Here I continue with
my analysis and comments in relation to this post by Joe Felsenstein and Tom English
(FE for short) on Panda’s thumb. Part 1 of this series can be seen here
A priori sophisticated targeting methods and a distant object: Is this all American paradigm for hitting targets the right
one for evolution?
In their paper here North American Intelligent
Design ID theorists Dembski, Ewert and Marks (DEM for short) use the idea of an algorithmic
search looking for targets. The target configurations at the back of their minds are, no doubt, the configurations of life. However, according to FE DEM use a model where the actual target sought for by the algorithm is immaterial:
DEM have a “target” for which the search is searching.
Except that they don’t actually require that the “search” actually search for
something that makes sense. The target can be any set of points. If each point
is a genotype and each of them has a fitness, the target can be genotypes with
unusually high fitnesses, with unusually low fitnesses, mediocre fitnesses, or
any mixture of them. They do not have to be points that are “specified” by
fitness or by any other criterion. DEM do not require that the “search” even
consider the fitnesses. They calculate the fraction of all M points that are in
the target. If |T| is the size of the target, for this fraction If we divide
that by the number of points in the space, N, we get p = |T|/|N|. This of
course is also the probability that a random point drawn uniformly from the
space hits the target.
What I guess DEM
are saying, then, is that their result is very general: Whatever the target whether,
it be the configurations of life or something else, in terms of computational complexity the conclusion is the same for small targets (i.e relatively small |T|); namely, that they are
extremely hard to find whatever they may be. Jumping ahead a bit, we might conclude
therefore that if an algorithm is to find a specified target in reasonable time
and with a reasonable probability that algorithm must be suitably provisioned with
the right up front information to do so. Right? Well, that’s one
solution to the problem. (More about that question another day).
One of DEM’s
important intermediate conclusions is expressed by FE as follows (My emphasis)

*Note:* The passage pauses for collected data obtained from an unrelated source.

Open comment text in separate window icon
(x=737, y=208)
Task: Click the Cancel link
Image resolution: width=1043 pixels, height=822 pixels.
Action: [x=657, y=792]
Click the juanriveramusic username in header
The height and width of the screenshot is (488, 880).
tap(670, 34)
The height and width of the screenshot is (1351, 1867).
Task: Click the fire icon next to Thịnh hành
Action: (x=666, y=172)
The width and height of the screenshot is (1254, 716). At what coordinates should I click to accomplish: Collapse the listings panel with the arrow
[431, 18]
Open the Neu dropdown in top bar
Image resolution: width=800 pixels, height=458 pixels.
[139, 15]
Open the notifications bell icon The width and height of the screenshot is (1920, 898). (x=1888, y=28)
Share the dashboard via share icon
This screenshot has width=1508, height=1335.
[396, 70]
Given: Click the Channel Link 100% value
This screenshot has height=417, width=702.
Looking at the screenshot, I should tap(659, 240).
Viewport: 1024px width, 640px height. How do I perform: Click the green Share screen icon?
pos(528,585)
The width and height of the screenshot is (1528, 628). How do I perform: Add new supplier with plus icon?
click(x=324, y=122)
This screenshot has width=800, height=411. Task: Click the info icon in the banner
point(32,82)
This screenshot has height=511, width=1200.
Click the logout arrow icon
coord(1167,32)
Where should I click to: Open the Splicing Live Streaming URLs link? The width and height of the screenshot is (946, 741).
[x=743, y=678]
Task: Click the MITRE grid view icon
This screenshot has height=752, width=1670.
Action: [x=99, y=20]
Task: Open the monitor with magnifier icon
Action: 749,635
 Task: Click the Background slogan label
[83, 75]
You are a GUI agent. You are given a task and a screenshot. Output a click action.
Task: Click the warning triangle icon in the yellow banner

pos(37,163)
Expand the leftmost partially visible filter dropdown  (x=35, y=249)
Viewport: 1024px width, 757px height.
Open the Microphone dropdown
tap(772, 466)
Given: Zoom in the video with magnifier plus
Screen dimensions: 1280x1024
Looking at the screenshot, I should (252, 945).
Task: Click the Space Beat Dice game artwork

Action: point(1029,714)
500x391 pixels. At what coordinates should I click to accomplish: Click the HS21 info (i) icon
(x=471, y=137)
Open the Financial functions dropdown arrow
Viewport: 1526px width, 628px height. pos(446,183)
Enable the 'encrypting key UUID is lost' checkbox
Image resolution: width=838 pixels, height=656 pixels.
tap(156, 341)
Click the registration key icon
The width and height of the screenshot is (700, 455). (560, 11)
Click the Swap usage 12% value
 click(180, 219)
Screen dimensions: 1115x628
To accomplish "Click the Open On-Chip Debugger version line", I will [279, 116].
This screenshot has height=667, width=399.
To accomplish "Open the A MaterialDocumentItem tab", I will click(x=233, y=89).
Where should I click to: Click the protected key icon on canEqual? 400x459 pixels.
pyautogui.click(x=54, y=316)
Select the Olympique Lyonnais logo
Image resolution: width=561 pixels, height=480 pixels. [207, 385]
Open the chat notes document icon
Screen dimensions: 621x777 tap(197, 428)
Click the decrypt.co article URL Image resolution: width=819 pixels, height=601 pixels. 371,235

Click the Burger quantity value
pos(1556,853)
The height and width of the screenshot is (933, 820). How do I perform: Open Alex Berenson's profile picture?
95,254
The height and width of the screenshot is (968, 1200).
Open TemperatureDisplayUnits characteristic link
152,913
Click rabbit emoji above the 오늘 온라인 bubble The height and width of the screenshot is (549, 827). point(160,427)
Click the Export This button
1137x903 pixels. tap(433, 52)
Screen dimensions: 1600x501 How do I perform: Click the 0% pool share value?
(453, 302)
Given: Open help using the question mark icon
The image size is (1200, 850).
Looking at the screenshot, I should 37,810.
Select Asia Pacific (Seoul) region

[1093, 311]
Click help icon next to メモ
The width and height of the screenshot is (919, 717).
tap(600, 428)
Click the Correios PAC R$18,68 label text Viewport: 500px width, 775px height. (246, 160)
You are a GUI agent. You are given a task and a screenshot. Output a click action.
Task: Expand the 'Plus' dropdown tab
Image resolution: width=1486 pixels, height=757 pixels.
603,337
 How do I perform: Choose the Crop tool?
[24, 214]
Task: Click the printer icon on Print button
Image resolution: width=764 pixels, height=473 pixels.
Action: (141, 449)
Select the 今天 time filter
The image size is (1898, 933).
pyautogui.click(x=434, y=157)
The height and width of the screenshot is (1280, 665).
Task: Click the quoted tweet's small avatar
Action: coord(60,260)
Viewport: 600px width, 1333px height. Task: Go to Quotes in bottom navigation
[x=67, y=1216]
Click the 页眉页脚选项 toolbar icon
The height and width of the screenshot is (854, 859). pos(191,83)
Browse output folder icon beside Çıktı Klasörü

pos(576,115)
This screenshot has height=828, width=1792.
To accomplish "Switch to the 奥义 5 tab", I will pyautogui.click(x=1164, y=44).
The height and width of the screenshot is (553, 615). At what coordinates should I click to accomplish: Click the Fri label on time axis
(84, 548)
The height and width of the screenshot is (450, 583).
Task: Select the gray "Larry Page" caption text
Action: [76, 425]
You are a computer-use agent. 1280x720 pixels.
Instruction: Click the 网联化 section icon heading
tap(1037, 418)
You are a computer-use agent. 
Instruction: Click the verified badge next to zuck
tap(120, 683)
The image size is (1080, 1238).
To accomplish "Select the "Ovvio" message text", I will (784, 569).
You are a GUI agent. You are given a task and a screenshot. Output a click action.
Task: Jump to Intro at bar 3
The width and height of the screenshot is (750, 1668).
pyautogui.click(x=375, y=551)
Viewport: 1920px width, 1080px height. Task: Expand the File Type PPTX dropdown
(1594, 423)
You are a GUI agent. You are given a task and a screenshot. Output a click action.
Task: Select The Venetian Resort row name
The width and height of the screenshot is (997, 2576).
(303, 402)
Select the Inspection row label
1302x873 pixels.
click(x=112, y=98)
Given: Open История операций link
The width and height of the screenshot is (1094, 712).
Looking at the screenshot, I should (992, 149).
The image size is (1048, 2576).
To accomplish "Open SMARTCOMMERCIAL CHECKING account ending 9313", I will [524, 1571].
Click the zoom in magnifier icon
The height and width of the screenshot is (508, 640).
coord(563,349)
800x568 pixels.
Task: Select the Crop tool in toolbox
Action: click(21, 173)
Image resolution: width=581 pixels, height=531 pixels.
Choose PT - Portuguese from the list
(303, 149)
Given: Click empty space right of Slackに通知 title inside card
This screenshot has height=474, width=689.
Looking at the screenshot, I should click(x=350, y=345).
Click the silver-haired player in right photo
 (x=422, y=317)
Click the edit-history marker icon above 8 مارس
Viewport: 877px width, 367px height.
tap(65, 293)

DEM assume that there is a baseline “search” that does
not favor any particular “target”. For our space of genotypes, the baseline
search generates all outcomes with equal probability. DEM in fact note that on average over all possible searches, the
probability of success is the same as if we simply drew randomly (uniformly)
from the space of genotypes.
That is, with
respect to the class of all possible searches the average search will do no
better than random chance. This, it seems, is a consequence of the search concept DEM are using. FE describe this concept as follows:
Searches as
distributions on the space of points
DEM consider the probability distribution of all
outcomes of a search. Different instances of the search can find different
results, either because they choose different starting points, or because of
random processes later during the search. They assume very little about the
machinery of the search – they simply identify the search with the distribution
of results that it gets. Suppose that two searches lead to the same
distribution of outcomes, say a probability 0.6 of coming up with point x1,
probability 0.4 of being coming up with x12, and probability 0 of everything
else. They consider these two processes to be the same identical search. They don’t
consider what intermediate steps the searches go through. Correspondingly, two
searches that lead to different probability distributions of outcomes are
considered to be different searches. All distributions that you can make can
apparently be found by one or another of DEM’s search processes. From this
point on they talk about the set of possible distributions, which to them
represent the set of possible searches.
Note that this means that they are including
“searches” that might either fail to be influenced by the fitnesses of the
genotypes, and even ones that deliberately move away from highly fit genotypes,
and seek out worse ones. Anything that gets results is a “search”, no matter
how badly it performs.
On DEM’s
definition, then, a search is identified by the probability distribution it returns over the total possible outcomes of the search. If we take the ith outcome, then for a
particular search distribution the probability of the ith outcome, Pi, will have a value between
0 and 1. Given that the ensemble of distributions is in fact the set of all
possible distributions, then selecting a distribution at random will effectively
make Pi a random variable.
But this random variable is subject to the constraint:
S Pi = 1
Given this
constraint it follows that if DEM type searches are selected at random
then the varying values of Pi
must average out to a value ai
where we require:
S ai = N ai
= 1
….and where N is the total number of possible
outcomes. From this relation it follows that ai, the average value of the distribution for the ith outcome, is 1/N.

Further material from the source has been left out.